> [Requirement] Express the rows from the line containing "This screenshot has width=809, height=1512." through the end of the rows, inclusive, as a Markdown table with the columns No. and Content, omitting blank lines. Leave the pictures out of the answer.

Screen grounding rows
# # # #

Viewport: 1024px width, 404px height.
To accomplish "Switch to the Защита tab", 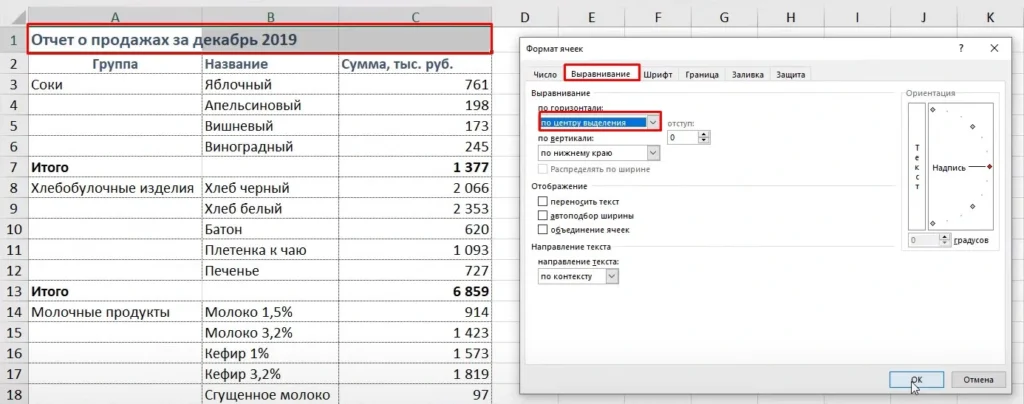I will [x=791, y=74].
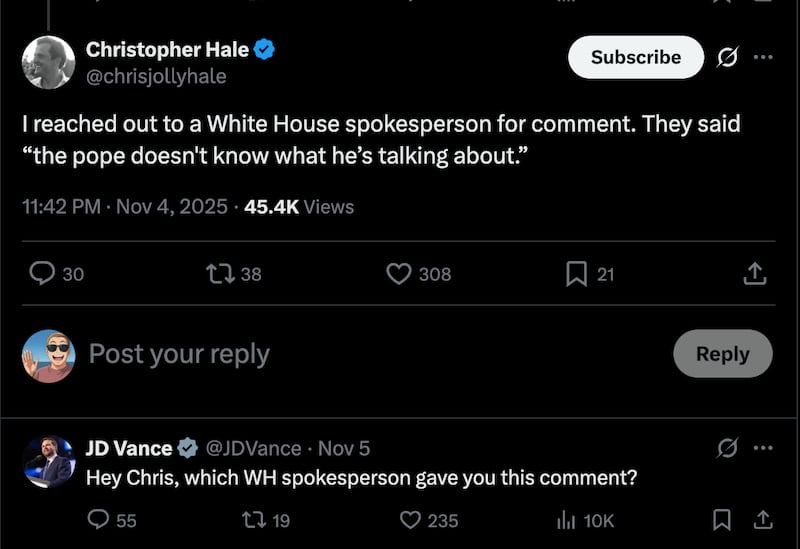Subscribe to Christopher Hale
The width and height of the screenshot is (800, 549).
click(x=636, y=57)
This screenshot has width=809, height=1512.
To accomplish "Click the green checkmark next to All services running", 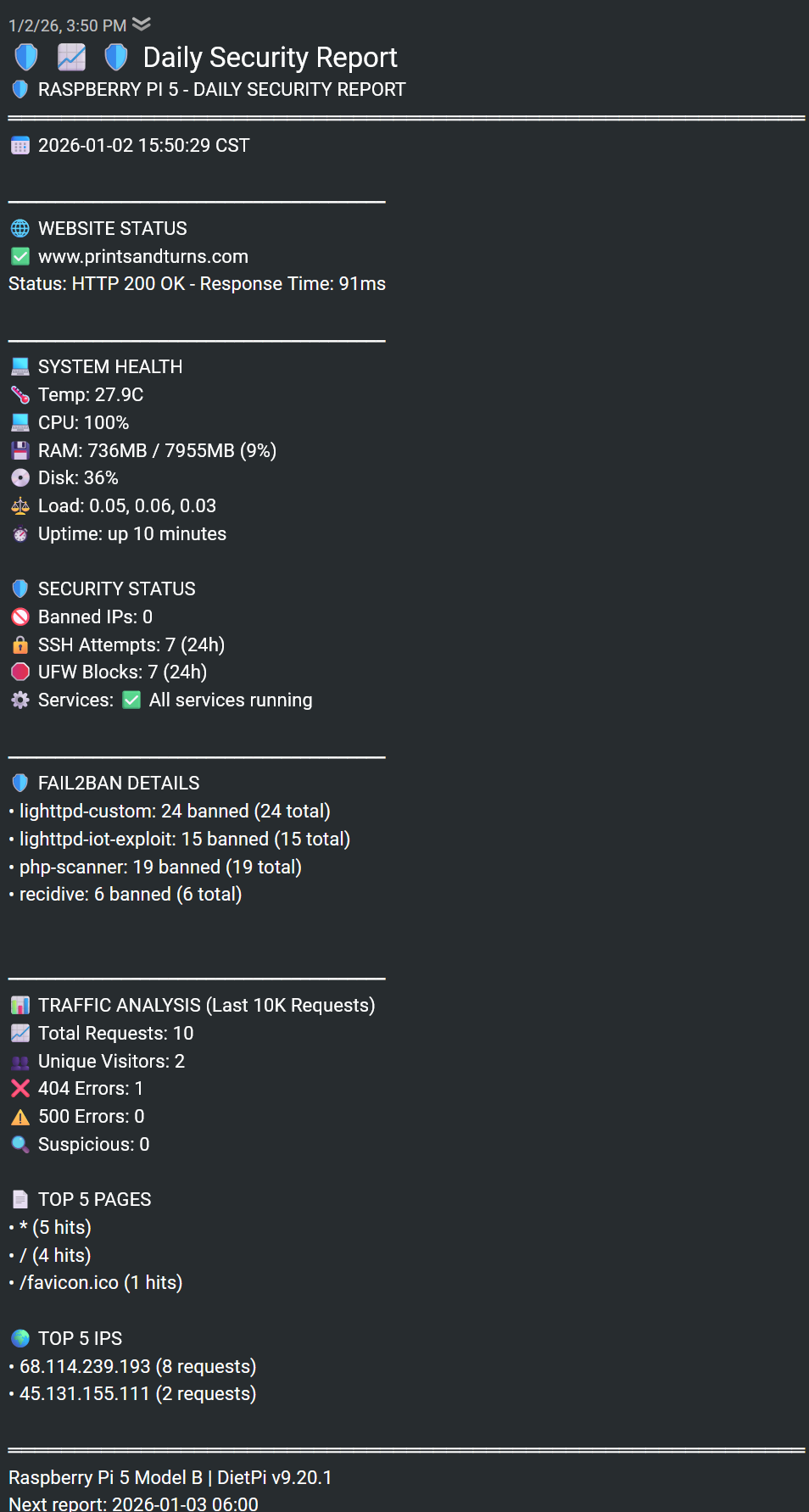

# # # #

> [The response]
| No. | Content |
|---|---|
| 1 | This screenshot has width=809, height=1512. |
| 2 | To accomplish "Click the green checkmark next to All services running",  |